Codziennie, jak jeżdżę do pracy, mijam ten sklep. Czy to nie miła odmiana po delikatesach "u Krysi", "u Marioli" i "u Ewy"? I choć nigdy tam nie byłam, uważam, że twórcy tak uroczej nazwy zasługują na spontaniczną, gratisową reklamę.
Drogie Panie, zapraszam do chłopaków, u których wszystko tanio. Gdzieś na Marszałkowskiej. :)

Kapitalne, muszę tam sie wybrać. Pozdrawiam wiosennie.

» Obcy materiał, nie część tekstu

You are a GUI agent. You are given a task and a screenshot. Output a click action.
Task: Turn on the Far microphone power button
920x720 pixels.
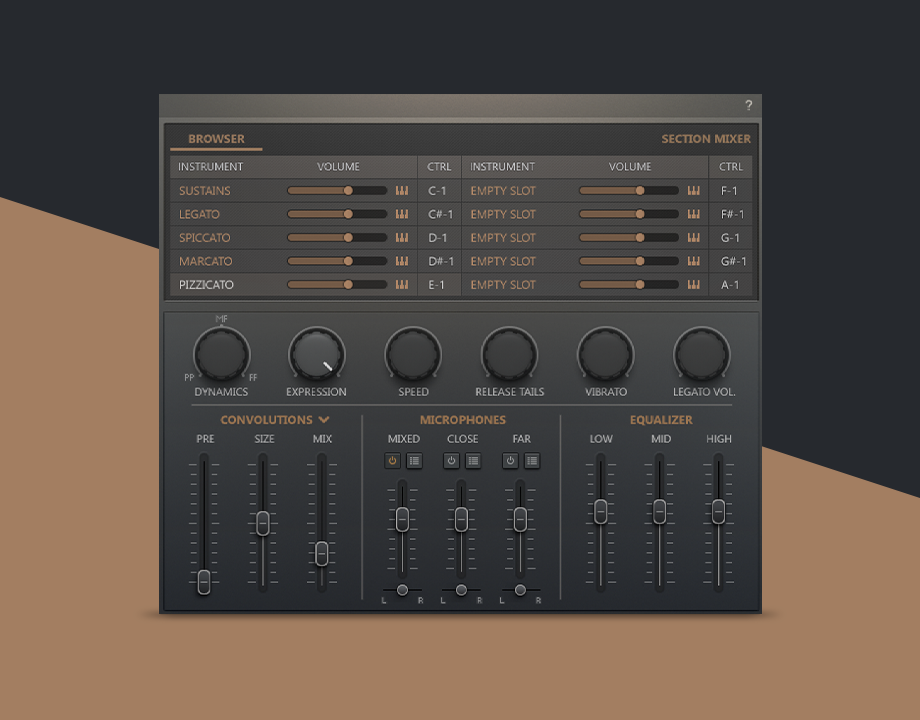(510, 461)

normalnie wskakuję do pociągu i lecę po bułki :>
Sprawdzic trzeba czy tam aby „wszystko” tanio i czy „wszystko” dostac mozna i czy jakos obslugi zasluguje na uwage..bo to przeciez wazne,nie?
Segritto,
Obiecuję, że kupię tam kiedyś coś, z tymże jest jeden warunek – dostanę się do mojej ulubionej firmy na praktyki, w przeciwnym wypadku – z Łodzi trochę jest mi za daleko. :)
A jaka to firma? To może pomogę.. :)
chcialbym zobaczyc cos takiego tu w doncaster… za pare lat to wcale nie wykluczone patrzac na to ilu polakow przybywa
leecę:)
ehh super…a osługują tam jacyś boscu chłopcy? :P
ja od dwudziestu lat chodzę po przysłowiowe bułki do „chłopaków” (przy ul. chłodnej) na początku rzeczywiście pracowało tam trzech „chłopaków”;) teraz głównie urzędują babeczki.